The CJNG is considered one of Mexico's most powerful drug cartels, playing a key role in trafficking methamphetamine and fentanyl to the US. El Mencho's control of drug-trafficking routes from Latin America to the US, using speedboats and submersibles to ship cocaine and methamphetamine from Colombia and Ecuador via the Pacific, is thought to have generated billions.

Originally from Michoacan, El Mencho's ties to organized crime spanned at least three decades. In 1994, he was convicted of heroin trafficking in the US and served three years in prison. Upon returning to Mexico, he quickly rose through the drug trafficking underworld, founding the CJNG around 2009.
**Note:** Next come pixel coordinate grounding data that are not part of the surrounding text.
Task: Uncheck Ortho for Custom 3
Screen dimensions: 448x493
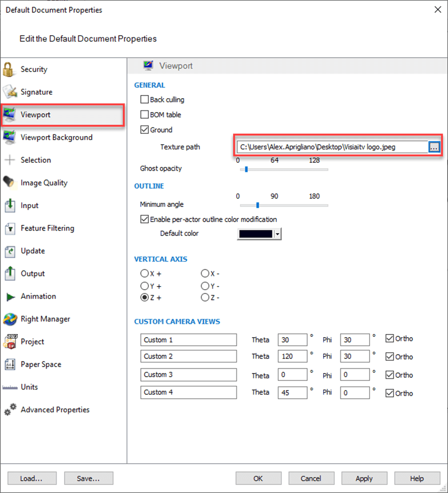Action: coord(389,375)
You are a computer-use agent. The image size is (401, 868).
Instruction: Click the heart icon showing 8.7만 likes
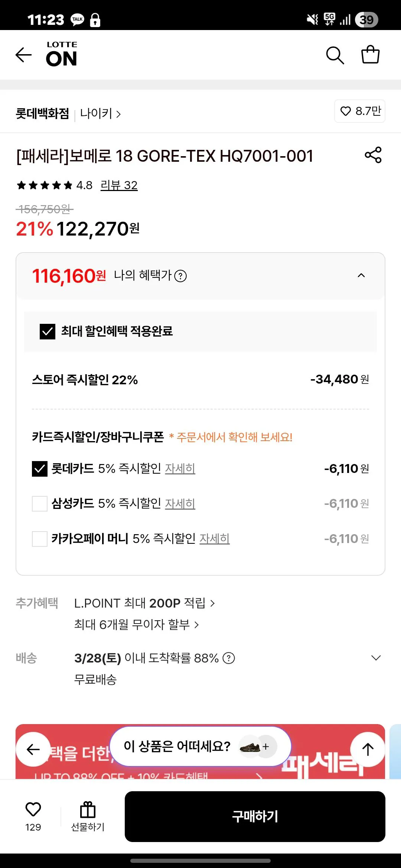[x=359, y=111]
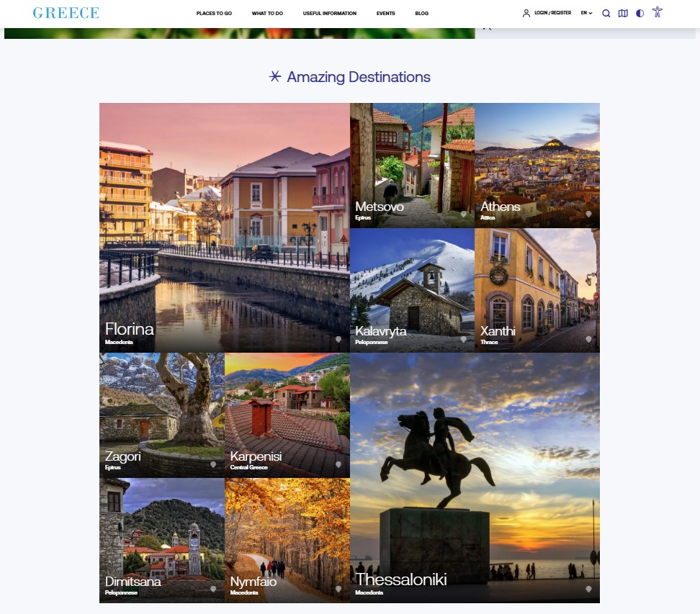Viewport: 700px width, 614px height.
Task: Open the map icon in header
Action: pos(623,13)
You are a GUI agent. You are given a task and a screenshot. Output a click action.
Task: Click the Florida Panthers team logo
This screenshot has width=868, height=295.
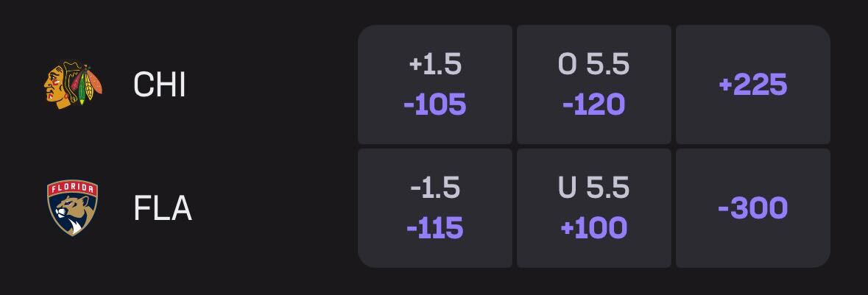pyautogui.click(x=73, y=208)
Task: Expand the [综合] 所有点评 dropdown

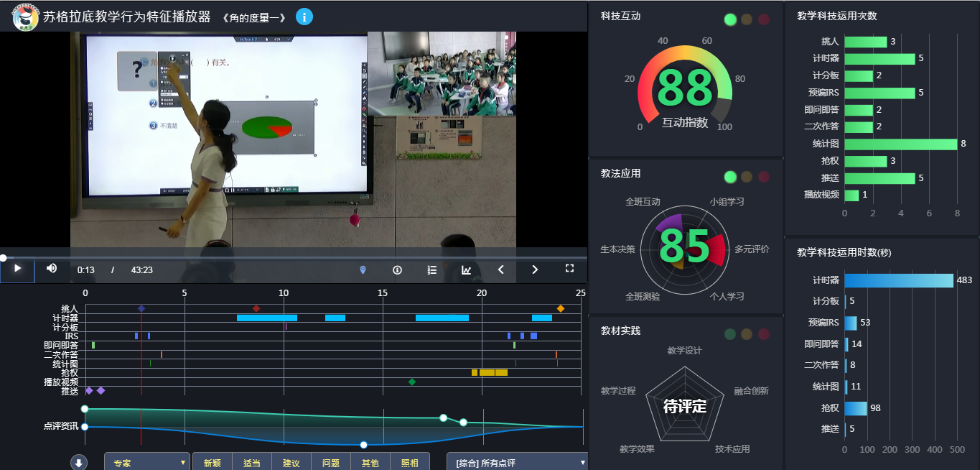Action: point(517,463)
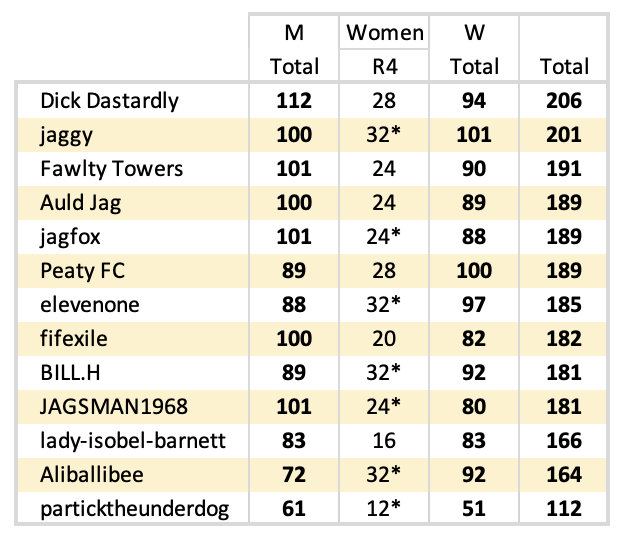Click the jagfox name cell
The width and height of the screenshot is (620, 536).
pyautogui.click(x=70, y=237)
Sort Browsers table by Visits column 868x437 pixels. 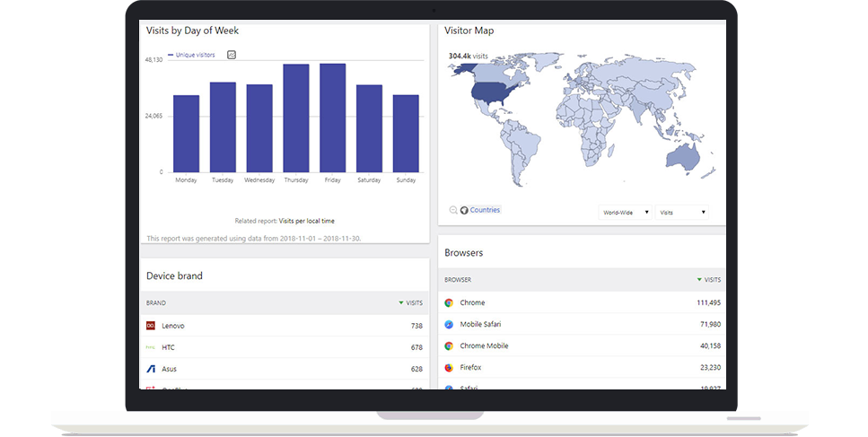(709, 280)
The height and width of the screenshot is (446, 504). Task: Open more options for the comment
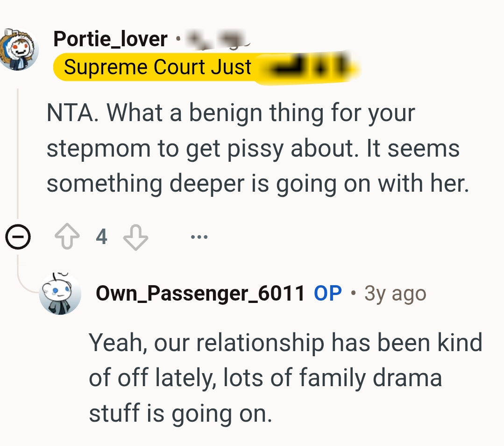(x=199, y=237)
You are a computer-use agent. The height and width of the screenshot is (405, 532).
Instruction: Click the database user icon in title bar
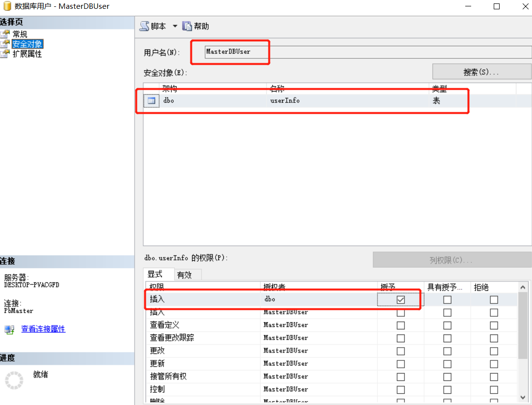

A Global Criminal Organization

The cartel became Mexico's fastest-growing criminal organization, moving cocaine, methamphetamines, fentanyl, and migrants to the United States while innovating in violence with drones and improvised explosive devices. The CJNG carried out daring attacks on the Mexican army, pioneering drone use and even battling the state with helicopters.

In 2020, it assassinated Mexico City's police force head using grenades and high-powered rifles. The organization recruited aggressively through online methods and generated revenue through fuel theft, extortion, and timeshare fraud. The CJNG has a presence in at least 21 of Mexico's 32 states and is active throughout the United States, according to the DEA.

"El Mencho controlled everything; he was like a country's dictator," said Mike Vigil, former chief of international operations for the DEA. Following his death, authorities are actively working to contain the cartel's reactions and reinforce security as Mexico confronts the aftermath of this significant blow to organized crime.